Set The Record Straight

I heard my Congressional "representative", Betty McCollum, today on MPR Morning Edition. She was bloviating about the need for us to get the UN, and especially our French and German allies with their "Financial Resources" and "Militaries capable of helping us shoulder the burden", involved in Iraq, in order to shore up our credibility.

Let's check this out.

French Financial Resources - The French economy is a perennial basket case. Right now they're happy about 2% annual growth - which would be near-recession-caliber news on our part. 2% is slightly faster than the economy of the rest of Europe - and a little over half of the world's economic growth of 3.4%. France's socialist economy will soak up any gains quickly - and they're bouncing back from an endless slow streak anyway.

Although perhaps those aren't the financial resources McCollum was talking about?

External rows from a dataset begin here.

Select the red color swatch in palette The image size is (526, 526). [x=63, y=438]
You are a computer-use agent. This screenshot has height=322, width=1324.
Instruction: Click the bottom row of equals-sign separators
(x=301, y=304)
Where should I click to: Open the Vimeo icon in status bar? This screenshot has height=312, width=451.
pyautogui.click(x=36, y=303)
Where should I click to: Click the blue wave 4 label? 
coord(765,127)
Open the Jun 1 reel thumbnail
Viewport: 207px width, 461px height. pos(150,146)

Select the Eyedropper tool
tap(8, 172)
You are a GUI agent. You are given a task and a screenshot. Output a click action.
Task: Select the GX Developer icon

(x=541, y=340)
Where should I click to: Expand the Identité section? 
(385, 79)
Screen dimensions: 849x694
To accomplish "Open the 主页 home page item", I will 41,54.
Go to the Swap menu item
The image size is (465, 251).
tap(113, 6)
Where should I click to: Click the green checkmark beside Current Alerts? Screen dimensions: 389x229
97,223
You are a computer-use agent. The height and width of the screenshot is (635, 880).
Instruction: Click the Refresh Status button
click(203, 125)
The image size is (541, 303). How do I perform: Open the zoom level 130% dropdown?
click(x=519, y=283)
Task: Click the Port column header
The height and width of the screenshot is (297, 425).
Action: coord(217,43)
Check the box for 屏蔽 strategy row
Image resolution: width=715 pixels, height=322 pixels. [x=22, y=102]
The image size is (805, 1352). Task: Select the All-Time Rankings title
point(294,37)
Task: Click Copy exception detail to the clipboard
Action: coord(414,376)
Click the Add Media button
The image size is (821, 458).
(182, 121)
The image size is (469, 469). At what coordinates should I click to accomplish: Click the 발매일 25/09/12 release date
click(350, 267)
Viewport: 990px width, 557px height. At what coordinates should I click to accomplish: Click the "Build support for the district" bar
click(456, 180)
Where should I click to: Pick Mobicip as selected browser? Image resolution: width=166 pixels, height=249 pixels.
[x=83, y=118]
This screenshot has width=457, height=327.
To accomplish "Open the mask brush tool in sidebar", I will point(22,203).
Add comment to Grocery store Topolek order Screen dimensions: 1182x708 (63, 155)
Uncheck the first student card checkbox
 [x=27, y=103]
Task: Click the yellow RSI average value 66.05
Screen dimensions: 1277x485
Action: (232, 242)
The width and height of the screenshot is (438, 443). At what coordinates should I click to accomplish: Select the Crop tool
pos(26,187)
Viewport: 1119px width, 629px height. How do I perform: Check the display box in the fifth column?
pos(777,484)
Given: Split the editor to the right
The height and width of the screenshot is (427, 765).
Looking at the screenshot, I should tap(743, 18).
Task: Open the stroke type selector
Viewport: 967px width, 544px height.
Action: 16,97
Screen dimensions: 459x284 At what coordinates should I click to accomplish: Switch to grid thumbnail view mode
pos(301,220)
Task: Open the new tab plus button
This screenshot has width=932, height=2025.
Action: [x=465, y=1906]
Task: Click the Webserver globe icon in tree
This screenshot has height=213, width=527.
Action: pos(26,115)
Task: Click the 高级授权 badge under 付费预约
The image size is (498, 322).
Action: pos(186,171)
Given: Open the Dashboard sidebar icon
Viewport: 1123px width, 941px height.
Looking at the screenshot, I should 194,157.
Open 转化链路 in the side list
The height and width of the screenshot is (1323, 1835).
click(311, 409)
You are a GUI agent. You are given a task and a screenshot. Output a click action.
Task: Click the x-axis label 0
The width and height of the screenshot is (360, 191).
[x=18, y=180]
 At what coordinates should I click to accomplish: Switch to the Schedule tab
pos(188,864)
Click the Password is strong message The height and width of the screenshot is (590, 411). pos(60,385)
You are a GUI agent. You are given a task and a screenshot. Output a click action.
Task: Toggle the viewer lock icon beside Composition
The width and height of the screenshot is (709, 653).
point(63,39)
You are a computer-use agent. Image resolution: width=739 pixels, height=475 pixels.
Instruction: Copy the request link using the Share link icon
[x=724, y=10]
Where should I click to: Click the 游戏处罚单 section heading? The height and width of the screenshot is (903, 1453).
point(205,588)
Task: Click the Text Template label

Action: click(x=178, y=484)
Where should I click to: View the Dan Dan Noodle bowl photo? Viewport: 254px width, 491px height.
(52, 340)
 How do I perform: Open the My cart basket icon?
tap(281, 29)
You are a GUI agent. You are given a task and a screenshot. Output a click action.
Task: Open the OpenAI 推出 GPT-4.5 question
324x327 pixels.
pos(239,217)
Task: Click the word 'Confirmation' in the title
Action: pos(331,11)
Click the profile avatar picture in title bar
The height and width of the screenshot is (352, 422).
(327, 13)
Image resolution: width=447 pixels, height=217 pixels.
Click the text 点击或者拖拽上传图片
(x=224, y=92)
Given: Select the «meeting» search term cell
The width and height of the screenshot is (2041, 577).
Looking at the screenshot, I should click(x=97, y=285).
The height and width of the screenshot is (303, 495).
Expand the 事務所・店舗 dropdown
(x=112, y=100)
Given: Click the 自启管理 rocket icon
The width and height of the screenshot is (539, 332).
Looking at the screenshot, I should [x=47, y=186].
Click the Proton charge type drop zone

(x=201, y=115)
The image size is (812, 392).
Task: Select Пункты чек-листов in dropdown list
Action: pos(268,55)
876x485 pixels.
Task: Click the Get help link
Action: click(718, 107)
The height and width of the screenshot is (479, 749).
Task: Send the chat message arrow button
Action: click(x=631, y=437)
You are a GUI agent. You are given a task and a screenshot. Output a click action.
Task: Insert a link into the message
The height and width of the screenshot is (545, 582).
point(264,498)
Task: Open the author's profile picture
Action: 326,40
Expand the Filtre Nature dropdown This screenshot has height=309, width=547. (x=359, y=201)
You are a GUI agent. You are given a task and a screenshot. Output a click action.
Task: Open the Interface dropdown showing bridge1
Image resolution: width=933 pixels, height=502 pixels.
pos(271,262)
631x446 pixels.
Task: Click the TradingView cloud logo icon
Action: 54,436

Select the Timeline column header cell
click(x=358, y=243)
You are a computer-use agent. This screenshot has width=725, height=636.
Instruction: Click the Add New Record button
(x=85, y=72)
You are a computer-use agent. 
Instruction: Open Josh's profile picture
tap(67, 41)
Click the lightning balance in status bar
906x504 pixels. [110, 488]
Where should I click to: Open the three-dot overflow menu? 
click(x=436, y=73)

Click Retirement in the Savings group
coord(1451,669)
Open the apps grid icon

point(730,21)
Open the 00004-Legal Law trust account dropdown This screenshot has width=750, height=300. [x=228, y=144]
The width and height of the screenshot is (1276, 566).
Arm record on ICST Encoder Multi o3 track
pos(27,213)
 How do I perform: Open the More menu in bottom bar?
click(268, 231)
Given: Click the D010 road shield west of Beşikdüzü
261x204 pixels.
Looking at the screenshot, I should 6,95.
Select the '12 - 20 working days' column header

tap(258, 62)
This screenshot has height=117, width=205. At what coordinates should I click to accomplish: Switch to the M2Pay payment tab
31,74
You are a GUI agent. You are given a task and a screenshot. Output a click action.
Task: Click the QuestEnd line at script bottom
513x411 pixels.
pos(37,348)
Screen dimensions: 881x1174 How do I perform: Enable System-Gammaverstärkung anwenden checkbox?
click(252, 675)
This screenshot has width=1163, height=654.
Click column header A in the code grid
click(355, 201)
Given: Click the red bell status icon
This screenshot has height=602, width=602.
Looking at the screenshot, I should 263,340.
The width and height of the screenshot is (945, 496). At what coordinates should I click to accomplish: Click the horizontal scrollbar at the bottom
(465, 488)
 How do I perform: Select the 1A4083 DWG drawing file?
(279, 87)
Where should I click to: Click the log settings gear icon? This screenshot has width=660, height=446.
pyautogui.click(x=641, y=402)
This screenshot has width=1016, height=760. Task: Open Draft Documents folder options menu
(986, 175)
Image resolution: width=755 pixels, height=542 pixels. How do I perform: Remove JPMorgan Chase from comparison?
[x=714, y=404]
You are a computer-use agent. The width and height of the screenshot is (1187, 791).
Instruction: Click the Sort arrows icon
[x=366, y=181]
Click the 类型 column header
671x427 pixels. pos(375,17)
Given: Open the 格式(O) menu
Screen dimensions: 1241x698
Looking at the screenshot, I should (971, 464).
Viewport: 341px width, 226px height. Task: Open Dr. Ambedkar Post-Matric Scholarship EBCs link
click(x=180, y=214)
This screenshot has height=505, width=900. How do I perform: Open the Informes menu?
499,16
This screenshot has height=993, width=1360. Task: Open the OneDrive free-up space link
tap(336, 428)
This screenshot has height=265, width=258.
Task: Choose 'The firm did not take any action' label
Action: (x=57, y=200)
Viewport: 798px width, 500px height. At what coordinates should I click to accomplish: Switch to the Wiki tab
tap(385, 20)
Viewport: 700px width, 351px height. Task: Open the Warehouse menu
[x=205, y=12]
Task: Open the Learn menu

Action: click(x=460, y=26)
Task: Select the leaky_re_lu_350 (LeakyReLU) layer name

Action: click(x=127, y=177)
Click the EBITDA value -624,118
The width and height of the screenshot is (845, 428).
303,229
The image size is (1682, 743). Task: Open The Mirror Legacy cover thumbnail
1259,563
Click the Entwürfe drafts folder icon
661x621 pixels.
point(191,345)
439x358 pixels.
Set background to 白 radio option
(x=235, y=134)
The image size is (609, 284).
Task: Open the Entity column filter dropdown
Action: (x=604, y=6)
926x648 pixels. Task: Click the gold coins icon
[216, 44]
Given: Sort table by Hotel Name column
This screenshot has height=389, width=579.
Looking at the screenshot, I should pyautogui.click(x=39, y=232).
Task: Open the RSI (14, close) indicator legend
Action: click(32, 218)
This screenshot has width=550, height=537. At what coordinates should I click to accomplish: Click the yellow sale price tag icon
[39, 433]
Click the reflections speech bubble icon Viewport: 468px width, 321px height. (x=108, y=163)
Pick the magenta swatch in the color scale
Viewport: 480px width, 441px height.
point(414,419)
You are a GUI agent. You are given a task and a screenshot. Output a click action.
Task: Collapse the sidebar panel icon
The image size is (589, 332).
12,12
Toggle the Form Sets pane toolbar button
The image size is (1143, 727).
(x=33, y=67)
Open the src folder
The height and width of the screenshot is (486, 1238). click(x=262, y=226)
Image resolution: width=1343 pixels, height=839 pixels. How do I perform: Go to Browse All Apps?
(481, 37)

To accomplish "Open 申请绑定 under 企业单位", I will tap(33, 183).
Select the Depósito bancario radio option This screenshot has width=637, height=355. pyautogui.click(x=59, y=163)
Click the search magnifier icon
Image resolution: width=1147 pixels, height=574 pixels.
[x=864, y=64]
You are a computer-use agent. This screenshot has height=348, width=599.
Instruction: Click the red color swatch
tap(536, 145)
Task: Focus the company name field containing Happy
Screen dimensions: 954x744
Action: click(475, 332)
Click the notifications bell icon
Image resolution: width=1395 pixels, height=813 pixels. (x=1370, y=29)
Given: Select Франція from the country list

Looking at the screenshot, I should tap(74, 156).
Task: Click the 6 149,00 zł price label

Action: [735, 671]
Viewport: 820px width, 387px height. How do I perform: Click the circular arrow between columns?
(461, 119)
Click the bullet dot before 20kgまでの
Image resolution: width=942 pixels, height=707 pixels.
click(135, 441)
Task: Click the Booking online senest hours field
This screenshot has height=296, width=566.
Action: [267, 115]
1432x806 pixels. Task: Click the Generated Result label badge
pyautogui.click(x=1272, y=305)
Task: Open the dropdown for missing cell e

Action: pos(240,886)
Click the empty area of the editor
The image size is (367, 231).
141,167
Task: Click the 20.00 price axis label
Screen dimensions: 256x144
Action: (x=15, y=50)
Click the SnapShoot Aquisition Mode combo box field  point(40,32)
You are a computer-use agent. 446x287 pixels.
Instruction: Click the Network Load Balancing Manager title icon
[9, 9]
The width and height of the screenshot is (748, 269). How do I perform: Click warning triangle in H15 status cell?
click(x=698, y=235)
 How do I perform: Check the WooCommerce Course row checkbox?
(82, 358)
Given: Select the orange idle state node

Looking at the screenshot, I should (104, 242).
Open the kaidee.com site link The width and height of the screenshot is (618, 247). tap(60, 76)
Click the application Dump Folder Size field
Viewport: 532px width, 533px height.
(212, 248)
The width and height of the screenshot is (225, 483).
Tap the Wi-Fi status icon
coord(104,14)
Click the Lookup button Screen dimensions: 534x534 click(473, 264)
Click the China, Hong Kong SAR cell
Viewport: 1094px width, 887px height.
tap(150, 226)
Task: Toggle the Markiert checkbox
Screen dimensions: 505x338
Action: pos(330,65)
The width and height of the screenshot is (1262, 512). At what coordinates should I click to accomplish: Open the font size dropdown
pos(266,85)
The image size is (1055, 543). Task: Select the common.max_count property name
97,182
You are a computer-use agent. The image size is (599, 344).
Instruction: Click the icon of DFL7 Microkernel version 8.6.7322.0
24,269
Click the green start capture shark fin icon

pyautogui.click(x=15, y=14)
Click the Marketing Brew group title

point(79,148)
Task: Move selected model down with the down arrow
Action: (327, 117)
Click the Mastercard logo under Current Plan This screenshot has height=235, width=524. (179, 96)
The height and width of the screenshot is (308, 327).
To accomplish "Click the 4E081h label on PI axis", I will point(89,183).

Gemany's economy - Yeah, it's growing - at .1% last quarter, entirely on the strength of exports. If there's another terrorist attack, and people stop buying Beemers and Volkswagens, though, you can kiss it auf wiedersehen - the growth is based on exports. Germany's domestic economy is still ganz in schlamm, and there's not much sign of change.

So Betty McCollum - where is this money coming from?

France and Germany's militaries - The likes of John Kerry, Betty McCollum and Dennis Kucinich constantly prattle about all the military help we'll get from the Germans and French, if only we ask them. But - leaving aside the jokes about the French military for the moment - their military is a tiny shadow of the US military. The Texas National Guard has more tanks than the French Army. The force we have in Iraq right now is greater than the combat strength of the entire French Army. The Germans military record lately is very mixed; their special forces performed well in Afghanistan, while their regulars have had problems in the Balkans. Neither Army is trained or equipped to operate at the pace that the US military does.

What help are they supposed to be?

UN Scandals - Leave aside for a moment the fact that the UN is a scandal-riven organization - the Oil For Food and now the Sex for Foodscandals should be enough to seal that deal. Simple fact: the Iraqi people hate the UN for their decades of propping up Hussein.

The UN at War - There have been many UN military operations since th end of the Korean conflict. Most - like the UN's involvement in the Sinai and Golan - were futile wastes of time and lives. Some - like the UN intervention in the Congo, and much of the UN's operation in Bosnia - were disasters of the worst order, with muddled chains of command, poorly-laid-out missions, and troops unwilling to die for...the UN leading to legendary debacles.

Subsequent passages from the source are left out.